[Records from a data collection]
***
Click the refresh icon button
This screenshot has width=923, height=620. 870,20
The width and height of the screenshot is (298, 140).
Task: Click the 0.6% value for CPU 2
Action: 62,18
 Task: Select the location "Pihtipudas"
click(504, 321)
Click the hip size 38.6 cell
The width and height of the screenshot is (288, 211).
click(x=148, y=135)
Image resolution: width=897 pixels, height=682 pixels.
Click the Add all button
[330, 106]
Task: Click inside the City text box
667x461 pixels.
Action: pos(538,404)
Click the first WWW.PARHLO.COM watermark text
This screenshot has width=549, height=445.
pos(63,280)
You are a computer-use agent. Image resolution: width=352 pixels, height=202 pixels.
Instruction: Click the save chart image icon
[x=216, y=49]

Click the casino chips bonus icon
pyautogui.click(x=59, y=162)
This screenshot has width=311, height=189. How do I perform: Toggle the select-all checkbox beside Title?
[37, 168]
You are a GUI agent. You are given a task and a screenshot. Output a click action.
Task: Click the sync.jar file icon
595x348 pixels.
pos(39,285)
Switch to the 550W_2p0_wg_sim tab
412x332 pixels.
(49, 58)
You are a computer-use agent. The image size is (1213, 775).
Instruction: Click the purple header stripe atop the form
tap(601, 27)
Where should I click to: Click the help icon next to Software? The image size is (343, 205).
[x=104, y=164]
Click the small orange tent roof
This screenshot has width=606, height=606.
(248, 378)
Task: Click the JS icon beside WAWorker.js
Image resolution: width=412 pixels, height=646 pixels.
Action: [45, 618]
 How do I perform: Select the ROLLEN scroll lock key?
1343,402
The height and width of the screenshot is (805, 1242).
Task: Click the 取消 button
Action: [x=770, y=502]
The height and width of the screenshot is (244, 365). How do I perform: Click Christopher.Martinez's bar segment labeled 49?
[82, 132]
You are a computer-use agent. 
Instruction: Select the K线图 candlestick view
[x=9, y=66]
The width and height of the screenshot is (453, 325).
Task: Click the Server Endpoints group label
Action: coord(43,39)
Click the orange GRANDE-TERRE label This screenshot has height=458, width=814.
***
*Task details*
Change "Instruction" to "Command" throughout the records and leave every other part untouched.

*Result for this task*
Click the refresh icon button
This screenshot has width=923, height=620. 870,20
The width and height of the screenshot is (298, 140).
Task: Click the 0.6% value for CPU 2
Action: 62,18
 Task: Select the location "Pihtipudas"
click(504, 321)
Click the hip size 38.6 cell
The width and height of the screenshot is (288, 211).
click(x=148, y=135)
Image resolution: width=897 pixels, height=682 pixels.
Click the Add all button
[330, 106]
Task: Click inside the City text box
667x461 pixels.
Action: pos(538,404)
Click the first WWW.PARHLO.COM watermark text
This screenshot has width=549, height=445.
pos(63,280)
You are a computer-use agent. Image resolution: width=352 pixels, height=202 pixels.
Command: Click the save chart image icon
[x=216, y=49]

Click the casino chips bonus icon
pyautogui.click(x=59, y=162)
This screenshot has width=311, height=189. How do I perform: Toggle the select-all checkbox beside Title?
[37, 168]
You are a GUI agent. You are given a task and a screenshot. Output a click action.
Task: Click the sync.jar file icon
595x348 pixels.
pos(39,285)
Switch to the 550W_2p0_wg_sim tab
412x332 pixels.
(49, 58)
You are a computer-use agent. The image size is (1213, 775).
Command: Click the purple header stripe atop the form
tap(601, 27)
Where should I click to: Click the help icon next to Software? The image size is (343, 205).
[x=104, y=164]
Click the small orange tent roof
This screenshot has width=606, height=606.
(248, 378)
Task: Click the JS icon beside WAWorker.js
Image resolution: width=412 pixels, height=646 pixels.
Action: [45, 618]
 How do I perform: Select the ROLLEN scroll lock key?
1343,402
The height and width of the screenshot is (805, 1242).
Task: Click the 取消 button
Action: [x=770, y=502]
The height and width of the screenshot is (244, 365). How do I perform: Click Christopher.Martinez's bar segment labeled 49?
[82, 132]
You are a computer-use agent. 
Command: Select the K线图 candlestick view
[x=9, y=66]
The width and height of the screenshot is (453, 325).
Task: Click the Server Endpoints group label
Action: coord(43,39)
Click the orange GRANDE-TERRE label This screenshot has height=458, width=814.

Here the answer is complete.